Another issue, in terms of the legislative framework, is the different needs of the cognitive impairment cohort – which is currently largely overlooked by the Act – compared to the mental health cohort.
Finally, a really big question is how we should respond to young people with CMHI in the criminal justice system?
This is a really difficult, but really exciting area, because no other jurisdiction that I’m aware of has really separately addressed the needs of this group. So we’ve got a sort of “blank slate” to work with.
Basically, at the moment, the adult mechanisms – sentencing, fitness, the defence of mental illness, and the diversion mechanisms – apply to young offenders in the same way as they apply to adults.
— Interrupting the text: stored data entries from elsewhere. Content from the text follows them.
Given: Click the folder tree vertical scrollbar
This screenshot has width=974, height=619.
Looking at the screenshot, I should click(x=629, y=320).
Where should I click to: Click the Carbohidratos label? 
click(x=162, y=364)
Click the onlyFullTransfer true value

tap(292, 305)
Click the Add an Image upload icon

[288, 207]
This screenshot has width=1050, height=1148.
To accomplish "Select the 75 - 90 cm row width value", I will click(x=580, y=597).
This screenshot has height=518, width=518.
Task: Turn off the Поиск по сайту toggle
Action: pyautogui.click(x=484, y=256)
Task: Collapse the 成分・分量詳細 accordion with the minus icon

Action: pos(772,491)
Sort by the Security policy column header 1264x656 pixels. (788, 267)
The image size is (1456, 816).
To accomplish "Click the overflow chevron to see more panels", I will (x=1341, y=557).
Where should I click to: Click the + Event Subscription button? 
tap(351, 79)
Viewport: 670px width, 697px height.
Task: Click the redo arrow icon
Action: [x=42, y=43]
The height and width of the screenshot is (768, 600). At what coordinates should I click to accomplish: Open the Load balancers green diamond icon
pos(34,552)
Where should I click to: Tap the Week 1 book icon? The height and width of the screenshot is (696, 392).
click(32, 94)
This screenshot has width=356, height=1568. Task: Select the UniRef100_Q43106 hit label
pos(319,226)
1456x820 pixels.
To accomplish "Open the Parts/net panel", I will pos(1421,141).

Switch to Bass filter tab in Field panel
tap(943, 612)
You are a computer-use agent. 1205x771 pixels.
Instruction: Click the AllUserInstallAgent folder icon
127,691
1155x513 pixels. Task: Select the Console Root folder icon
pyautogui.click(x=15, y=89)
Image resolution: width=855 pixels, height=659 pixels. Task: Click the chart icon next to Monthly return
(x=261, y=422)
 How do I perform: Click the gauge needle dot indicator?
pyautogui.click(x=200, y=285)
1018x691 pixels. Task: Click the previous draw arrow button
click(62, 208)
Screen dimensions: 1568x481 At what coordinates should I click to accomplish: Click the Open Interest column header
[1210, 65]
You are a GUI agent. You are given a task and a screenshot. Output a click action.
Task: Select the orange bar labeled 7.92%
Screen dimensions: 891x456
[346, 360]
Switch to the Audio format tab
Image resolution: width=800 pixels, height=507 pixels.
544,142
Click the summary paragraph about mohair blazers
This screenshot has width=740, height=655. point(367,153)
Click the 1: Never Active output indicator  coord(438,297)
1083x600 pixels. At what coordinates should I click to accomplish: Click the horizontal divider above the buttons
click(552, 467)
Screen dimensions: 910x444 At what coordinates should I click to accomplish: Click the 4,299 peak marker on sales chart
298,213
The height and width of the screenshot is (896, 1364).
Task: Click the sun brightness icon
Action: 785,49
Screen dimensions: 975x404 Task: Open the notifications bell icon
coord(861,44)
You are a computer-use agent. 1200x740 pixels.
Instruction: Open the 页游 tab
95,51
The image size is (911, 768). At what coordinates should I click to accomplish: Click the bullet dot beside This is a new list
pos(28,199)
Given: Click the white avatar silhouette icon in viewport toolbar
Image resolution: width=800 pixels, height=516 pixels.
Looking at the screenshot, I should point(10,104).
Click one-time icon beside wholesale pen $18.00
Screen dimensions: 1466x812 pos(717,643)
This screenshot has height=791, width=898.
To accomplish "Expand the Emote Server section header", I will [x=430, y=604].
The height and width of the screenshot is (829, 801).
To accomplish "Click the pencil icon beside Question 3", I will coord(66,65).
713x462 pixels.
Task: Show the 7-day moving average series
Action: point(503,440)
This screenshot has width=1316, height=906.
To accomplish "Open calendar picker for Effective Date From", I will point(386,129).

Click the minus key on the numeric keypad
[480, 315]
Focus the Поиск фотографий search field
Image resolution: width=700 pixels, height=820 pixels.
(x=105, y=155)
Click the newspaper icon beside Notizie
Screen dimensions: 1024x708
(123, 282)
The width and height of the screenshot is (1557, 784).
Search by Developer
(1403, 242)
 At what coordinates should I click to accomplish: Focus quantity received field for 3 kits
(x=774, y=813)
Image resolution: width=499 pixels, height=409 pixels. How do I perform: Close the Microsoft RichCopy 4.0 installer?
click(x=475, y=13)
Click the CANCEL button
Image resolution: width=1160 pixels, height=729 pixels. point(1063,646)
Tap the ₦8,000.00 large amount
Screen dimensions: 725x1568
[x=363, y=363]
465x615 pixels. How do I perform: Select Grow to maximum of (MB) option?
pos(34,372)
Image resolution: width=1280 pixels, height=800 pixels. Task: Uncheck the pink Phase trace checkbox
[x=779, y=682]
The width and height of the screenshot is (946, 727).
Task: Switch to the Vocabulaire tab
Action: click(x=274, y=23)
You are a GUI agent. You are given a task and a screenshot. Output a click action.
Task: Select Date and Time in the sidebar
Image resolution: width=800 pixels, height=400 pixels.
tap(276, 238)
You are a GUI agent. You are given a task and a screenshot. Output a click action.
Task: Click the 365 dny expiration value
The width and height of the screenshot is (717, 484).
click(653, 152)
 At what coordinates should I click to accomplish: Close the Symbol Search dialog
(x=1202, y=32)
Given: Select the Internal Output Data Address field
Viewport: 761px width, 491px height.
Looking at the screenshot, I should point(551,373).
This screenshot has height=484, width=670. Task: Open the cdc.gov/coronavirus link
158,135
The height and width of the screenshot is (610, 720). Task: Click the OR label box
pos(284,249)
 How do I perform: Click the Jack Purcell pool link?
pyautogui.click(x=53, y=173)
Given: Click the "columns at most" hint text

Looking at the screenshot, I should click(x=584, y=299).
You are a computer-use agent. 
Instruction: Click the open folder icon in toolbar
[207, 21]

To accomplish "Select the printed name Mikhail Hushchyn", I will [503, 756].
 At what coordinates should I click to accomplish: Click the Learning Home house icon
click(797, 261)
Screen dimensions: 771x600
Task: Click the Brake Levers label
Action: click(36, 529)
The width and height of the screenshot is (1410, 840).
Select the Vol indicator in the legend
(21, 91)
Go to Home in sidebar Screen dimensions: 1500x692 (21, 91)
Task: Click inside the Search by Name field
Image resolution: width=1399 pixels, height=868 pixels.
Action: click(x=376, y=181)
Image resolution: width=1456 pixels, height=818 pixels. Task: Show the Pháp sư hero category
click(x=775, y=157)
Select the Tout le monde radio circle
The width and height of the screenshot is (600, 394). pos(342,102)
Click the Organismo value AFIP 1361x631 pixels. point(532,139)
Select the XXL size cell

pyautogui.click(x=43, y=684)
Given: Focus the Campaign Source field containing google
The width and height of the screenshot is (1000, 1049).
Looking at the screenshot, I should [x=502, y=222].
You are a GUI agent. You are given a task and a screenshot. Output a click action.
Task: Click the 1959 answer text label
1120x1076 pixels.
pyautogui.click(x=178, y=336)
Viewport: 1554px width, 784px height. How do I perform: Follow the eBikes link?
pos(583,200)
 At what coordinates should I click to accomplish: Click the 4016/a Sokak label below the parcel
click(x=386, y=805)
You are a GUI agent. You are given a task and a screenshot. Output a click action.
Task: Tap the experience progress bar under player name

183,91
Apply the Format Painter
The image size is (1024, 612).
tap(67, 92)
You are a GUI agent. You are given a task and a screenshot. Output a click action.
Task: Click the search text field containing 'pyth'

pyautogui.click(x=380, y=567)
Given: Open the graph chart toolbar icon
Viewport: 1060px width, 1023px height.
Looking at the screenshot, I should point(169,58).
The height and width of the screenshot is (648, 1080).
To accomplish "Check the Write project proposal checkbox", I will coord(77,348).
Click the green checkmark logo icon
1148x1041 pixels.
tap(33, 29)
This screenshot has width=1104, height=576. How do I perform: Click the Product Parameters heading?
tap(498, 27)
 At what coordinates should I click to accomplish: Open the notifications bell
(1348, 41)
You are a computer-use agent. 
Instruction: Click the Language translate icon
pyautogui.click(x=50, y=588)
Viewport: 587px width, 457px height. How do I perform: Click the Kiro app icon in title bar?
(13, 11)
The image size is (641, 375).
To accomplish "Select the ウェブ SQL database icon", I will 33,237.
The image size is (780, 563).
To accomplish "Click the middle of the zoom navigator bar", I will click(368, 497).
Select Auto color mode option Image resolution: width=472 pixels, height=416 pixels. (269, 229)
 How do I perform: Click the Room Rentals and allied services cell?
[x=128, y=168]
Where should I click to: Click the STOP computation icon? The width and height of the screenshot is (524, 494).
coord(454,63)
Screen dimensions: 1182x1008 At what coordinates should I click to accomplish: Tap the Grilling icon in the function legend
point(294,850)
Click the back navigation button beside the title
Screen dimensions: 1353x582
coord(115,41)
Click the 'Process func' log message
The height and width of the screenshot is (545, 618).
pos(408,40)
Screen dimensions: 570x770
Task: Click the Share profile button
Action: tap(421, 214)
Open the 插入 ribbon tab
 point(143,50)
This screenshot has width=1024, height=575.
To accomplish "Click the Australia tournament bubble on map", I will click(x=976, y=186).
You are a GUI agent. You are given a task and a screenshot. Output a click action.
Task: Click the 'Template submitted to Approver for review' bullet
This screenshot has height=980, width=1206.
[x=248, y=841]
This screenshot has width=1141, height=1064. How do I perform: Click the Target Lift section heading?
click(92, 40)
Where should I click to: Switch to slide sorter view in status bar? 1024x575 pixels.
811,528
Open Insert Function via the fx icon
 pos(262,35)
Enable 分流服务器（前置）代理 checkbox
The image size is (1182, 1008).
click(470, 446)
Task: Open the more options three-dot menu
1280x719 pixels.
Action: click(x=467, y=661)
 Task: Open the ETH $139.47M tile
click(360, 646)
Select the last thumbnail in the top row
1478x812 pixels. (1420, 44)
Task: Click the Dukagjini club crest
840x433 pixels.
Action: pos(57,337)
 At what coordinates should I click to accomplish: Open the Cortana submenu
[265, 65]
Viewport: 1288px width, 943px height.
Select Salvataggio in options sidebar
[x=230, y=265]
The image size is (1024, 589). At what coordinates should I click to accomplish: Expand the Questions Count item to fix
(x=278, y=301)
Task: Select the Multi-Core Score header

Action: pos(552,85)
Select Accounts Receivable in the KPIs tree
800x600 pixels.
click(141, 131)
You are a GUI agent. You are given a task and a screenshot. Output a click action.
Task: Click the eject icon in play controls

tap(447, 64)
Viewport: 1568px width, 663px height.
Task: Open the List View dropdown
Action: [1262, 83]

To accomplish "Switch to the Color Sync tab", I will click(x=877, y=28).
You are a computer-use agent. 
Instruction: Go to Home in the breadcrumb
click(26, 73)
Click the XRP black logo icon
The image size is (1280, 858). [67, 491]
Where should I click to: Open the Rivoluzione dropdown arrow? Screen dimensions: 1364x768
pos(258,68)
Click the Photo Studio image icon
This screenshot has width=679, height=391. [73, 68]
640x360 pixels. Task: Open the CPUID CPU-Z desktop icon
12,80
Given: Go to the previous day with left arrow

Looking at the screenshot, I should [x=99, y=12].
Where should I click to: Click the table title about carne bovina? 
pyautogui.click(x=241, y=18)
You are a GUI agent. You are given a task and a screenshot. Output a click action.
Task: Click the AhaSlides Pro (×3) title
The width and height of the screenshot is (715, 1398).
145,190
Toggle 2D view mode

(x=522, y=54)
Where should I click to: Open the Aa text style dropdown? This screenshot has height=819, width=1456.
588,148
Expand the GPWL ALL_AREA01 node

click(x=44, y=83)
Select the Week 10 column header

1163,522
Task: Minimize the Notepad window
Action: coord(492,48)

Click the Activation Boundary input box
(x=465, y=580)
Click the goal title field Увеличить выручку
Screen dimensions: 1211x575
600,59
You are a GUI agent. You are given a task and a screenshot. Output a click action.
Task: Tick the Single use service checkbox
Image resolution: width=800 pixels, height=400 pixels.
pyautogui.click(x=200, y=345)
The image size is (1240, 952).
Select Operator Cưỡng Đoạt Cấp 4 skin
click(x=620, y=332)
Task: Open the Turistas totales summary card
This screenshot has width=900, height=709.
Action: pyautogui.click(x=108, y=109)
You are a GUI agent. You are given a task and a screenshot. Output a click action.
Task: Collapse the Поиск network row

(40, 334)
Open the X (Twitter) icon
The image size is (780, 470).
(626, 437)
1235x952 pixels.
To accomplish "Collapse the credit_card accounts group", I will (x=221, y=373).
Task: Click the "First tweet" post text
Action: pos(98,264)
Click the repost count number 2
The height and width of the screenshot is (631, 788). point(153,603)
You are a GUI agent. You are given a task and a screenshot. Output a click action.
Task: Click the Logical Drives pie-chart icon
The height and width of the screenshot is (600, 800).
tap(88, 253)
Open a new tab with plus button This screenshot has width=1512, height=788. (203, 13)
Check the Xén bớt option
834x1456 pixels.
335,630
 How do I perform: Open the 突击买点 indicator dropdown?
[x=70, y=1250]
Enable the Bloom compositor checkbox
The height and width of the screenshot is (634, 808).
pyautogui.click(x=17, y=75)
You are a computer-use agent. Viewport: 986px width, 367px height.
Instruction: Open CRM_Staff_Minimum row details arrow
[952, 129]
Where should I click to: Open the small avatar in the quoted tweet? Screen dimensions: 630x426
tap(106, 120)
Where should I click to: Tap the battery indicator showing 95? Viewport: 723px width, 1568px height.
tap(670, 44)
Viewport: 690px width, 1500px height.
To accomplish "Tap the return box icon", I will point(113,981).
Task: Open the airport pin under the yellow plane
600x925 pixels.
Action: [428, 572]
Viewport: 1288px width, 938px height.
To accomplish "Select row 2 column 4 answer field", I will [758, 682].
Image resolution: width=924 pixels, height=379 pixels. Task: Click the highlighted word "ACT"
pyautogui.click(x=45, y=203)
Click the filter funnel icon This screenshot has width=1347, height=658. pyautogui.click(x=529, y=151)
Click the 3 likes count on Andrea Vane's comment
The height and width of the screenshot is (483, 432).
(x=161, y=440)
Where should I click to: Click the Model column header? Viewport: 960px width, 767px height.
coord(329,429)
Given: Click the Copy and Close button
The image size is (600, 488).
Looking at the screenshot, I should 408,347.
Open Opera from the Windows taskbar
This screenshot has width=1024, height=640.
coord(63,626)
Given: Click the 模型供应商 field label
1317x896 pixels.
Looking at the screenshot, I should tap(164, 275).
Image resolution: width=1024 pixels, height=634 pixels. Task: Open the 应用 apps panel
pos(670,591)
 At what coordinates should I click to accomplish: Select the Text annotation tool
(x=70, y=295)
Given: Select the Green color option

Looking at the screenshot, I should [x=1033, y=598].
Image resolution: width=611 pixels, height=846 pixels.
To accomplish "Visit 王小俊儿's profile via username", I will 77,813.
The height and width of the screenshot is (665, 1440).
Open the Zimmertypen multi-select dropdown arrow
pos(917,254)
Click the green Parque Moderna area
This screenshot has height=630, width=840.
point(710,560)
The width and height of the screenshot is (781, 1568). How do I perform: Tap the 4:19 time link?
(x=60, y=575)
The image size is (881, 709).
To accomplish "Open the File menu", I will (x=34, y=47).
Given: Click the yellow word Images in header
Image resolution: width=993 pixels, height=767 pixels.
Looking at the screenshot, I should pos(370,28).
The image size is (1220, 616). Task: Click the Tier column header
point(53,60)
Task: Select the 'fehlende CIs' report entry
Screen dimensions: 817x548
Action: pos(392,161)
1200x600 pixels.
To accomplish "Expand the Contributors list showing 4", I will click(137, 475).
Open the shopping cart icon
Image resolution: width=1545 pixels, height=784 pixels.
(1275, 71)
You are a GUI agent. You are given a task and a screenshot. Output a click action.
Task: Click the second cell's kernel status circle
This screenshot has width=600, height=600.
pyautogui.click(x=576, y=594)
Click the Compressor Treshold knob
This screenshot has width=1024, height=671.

There are other groups in the criminal justice system who are often overlooked – eg women. However a key difference for young people is that they are recognised as having a special status in Australian law. In the criminal justice system, there is a longstanding emphasis on rehabilitation rather than punishment for young offenders. More significant, however, is the widely accepted principle that the best interests of the young person must be paramount in all decisions – including by courts.
Young people are currently “invisible” in these frameworks and in the forensic mental health legislation. There are no special provisions about them. Young people who are forensic patients can – like adults – be subjected to compulsory treatment within a legislative framework which focuses not on the best interests of the young person, but on the protection of the community. There is no provision to accommodate their continuing education, contact with family or other age-related needs.
FOOTNOTES
1. Evans [2006] NSWDC 89.
2. R v Presser [1958] VR 45.
3. See Mental Health (Forensic Provisions) Act 1990 (NSW) and Mental Health Act 2007 (NSW).
4. See Crimes (Administration of Sentences) Act 1999 (NSW).
5. Mental Health (Forensic Provisions) Act 1990 (NSW) s 32, 33.
6. Mantell v Molyneux (2006) 165 A Crim R 83; Pioch v Lauder (1976) 13 ALR 266; R v Horseferry Rd Magistrates Court [1996] 3 All ER 719; R v McMahon (2006) 3 DCLR(NSW) 398.
7. See for example Mantell v Molyneux (2006) 165 A Crim R 83; Police v Goodworth [2007] NSWLC 2.